The Tree Farm, situated on an 800-acre former tree nursery in Aiken, South Carolina, opened in the spring of 2023. The private course features tree-lined fairways spread over 18 holes with TifEagle greens and Tahoma 31 fairways, tees, and approaches.
Challenges & Solutions
Challenges:
- Peak playing season at The Tree Farm is fall, winter, and spring, (September to June). The course is closed in the summer and is not overseeded. The Tree Farm needed a grass that could stay greener longer and green up earlier, yet provide excellent playability even when dormant.
- The golf course is designed with virtually no rough, similar to nearby Pinehurst. Surfaces are mowed at nearly the same H.O.C. and required a grass that can tolerate low mowing heights.
Solutions:
- The Tree Farm selected cold-tolerant Tahoma 31 Bermuda to create firm, fast, and dense playing conditions even when the grass is dormant. Early spring green-up and later fall dormancy were an added plus.
- Tahoma 31 tolerates low mowing heights. Fairways are mowed at .400. Green surrounds and tees are maintained at .300.
Outcome
Creating a golf course that is fun to play was Blair’s number one priority for The Tree Farm.
“I play enough hard golf courses when I’m out on the road. Everyone’s played those places that just kind of beat your brains in, and you don’t leave super happy and excited to go back. For me, it was about building a place where as soon as people got done, they would want to go right back out to number one,” Blair says.
He was intimately involved in not just the feel of the course, but in the design.

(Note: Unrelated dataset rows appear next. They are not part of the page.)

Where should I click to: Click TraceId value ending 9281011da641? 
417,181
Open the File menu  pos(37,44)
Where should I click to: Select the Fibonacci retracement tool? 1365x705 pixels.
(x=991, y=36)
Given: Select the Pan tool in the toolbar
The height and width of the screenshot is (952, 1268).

Blair collaborated with Architect Tom Doak, who did the routing, and Kye Goalby for the shaping. Golf Course Superintendent Nick Roth selected the grass and grew in the course.
Playability
“We don’t overseed or anything like that,” Blair said. “It’s beautiful in the winter, just playing really firm and fast, and the Tahoma 31 allows you to keep the ball on the ground and putt from all over. We really don’t have any traditional rough on the golf course. So it’s a bunch of short grass around the greens. It’s been really cool to just see the playability of it and how it allows you to have a more lengthy feel, I would say in the winter months when it’s dormant and then, you know, even last fall Nick had it really, really nice and tight and, you can still hit a bunch of those shots on the ground and putt from around the greens. That was really important to me. And it seemed like one of the characteristics of the grass was just being able to keep it low and keep it short. It’s awesome.”

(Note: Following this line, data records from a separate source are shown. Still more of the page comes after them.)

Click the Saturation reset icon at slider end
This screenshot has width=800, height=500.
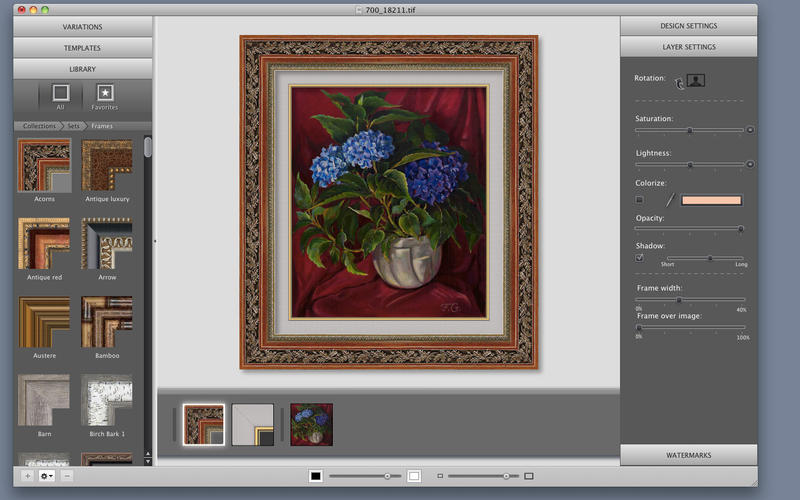pyautogui.click(x=750, y=130)
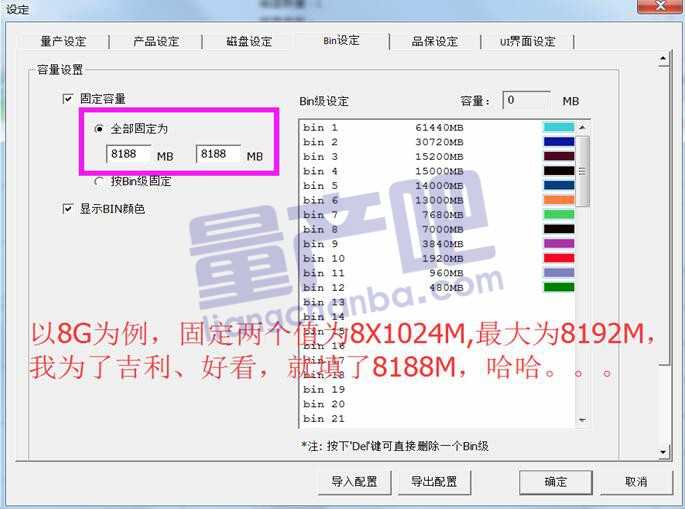Image resolution: width=685 pixels, height=509 pixels.
Task: Select the 按Bin级固定 radio button
Action: coord(99,181)
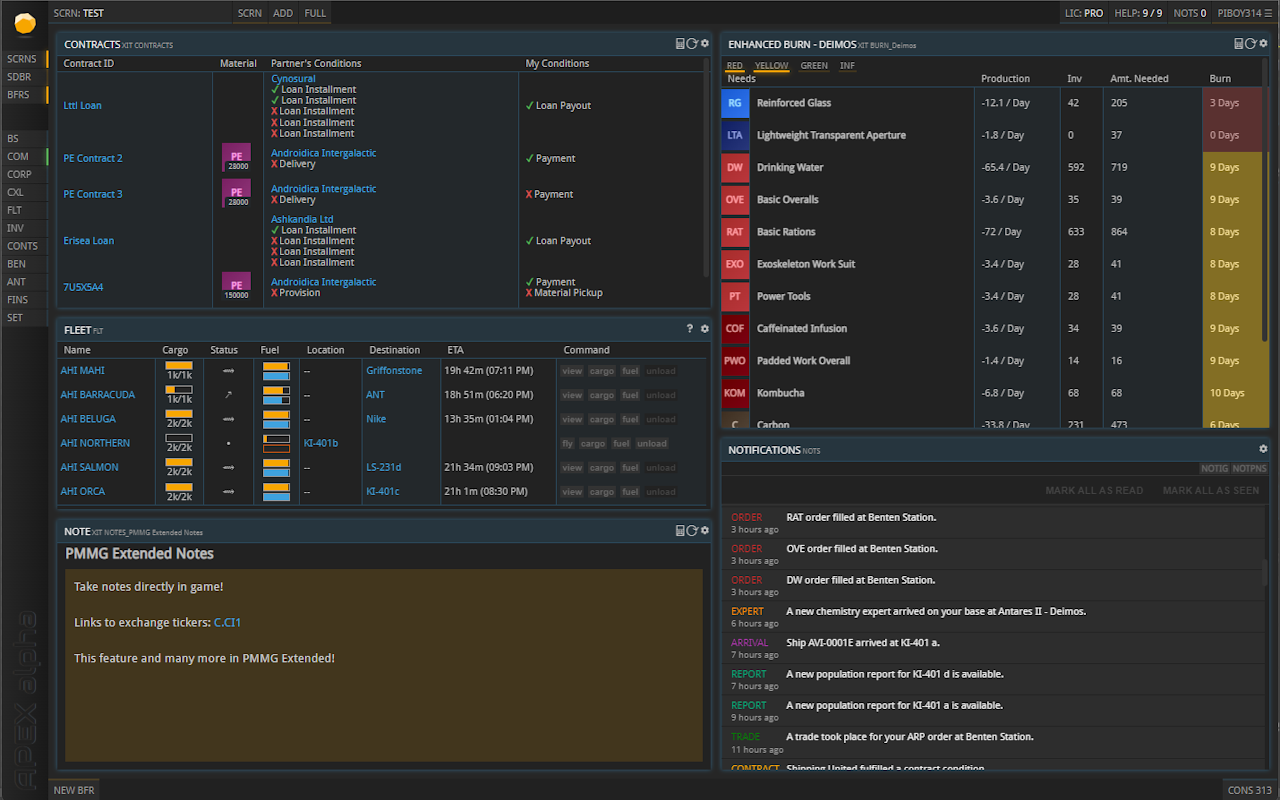Open settings gear in Fleet panel
1280x800 pixels.
tap(704, 329)
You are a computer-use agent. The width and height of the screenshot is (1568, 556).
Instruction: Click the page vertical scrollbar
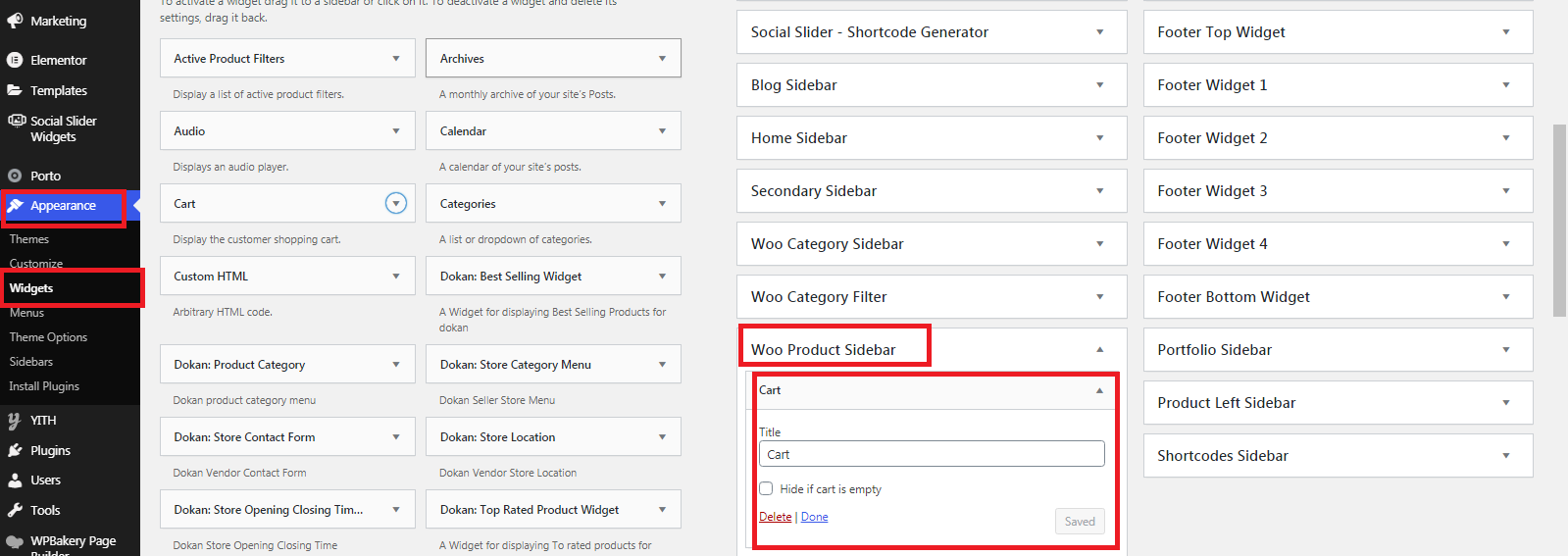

Roth agrees. “Yeah, playability is incredible on the Tahoma 31,” Roth says. “The membership and our staff have been extremely pleased. Being a course that does not overseed at all in the wintertime, that’s the time of year that our members are playing out here. And the playability at this time of the year when the Bermuda is not actively growing a lot is great. It’s a really good dormant surface. It stays lush and a full canopy through the whole dormant season, and it provides a really good playing surface. It’s really tight around the greens. Ball roll is great. You can putt from around the greens off the Tahoma, and it’s a really good complement to firm and fast greens.”
Low Water Use
“I believe that Tahoma 31 is extremely drought resistant,” Roth says. “It does a really good job under dry conditions. It’s a really good playing surface, and seems to use water really well. We don’t have to water as much. It provides a really firm, tight surface, and it requires minimal water to do that, and it also is presenting high turf quality at the same time. You don’t see the decline in areas with lack of water, and you also see that surface firm up.”
Aggressive Growth
“I do think that Tahoma 31 is an aggressive grower, and I think that helped us accelerate the grow in a little bit. It seems, talking with other superintendents who have either test plots or range tees with the Tahoma 31, they’ve experienced similar things to where it fills in and becomes denser than a lot of other bermudagrasses. It also is fairly aggressive to keep encroachment out of the greens. And I’d say another plus side of the aggressiveness of the Tahoma 31 is we see great divot recovery out of it. Even in the slower growing season, the growth habit of the Tahoma 31 is extremely upright, opposed to some other bermudas, say, you know, old 419. Tahoma 31 still grows laterally, but out of the divots it really regenerates more upright out of the rhizomes. We see really strong divot recovery even in the shoulder seasons when it’s not growing quite as much. I think it’s a great grass.”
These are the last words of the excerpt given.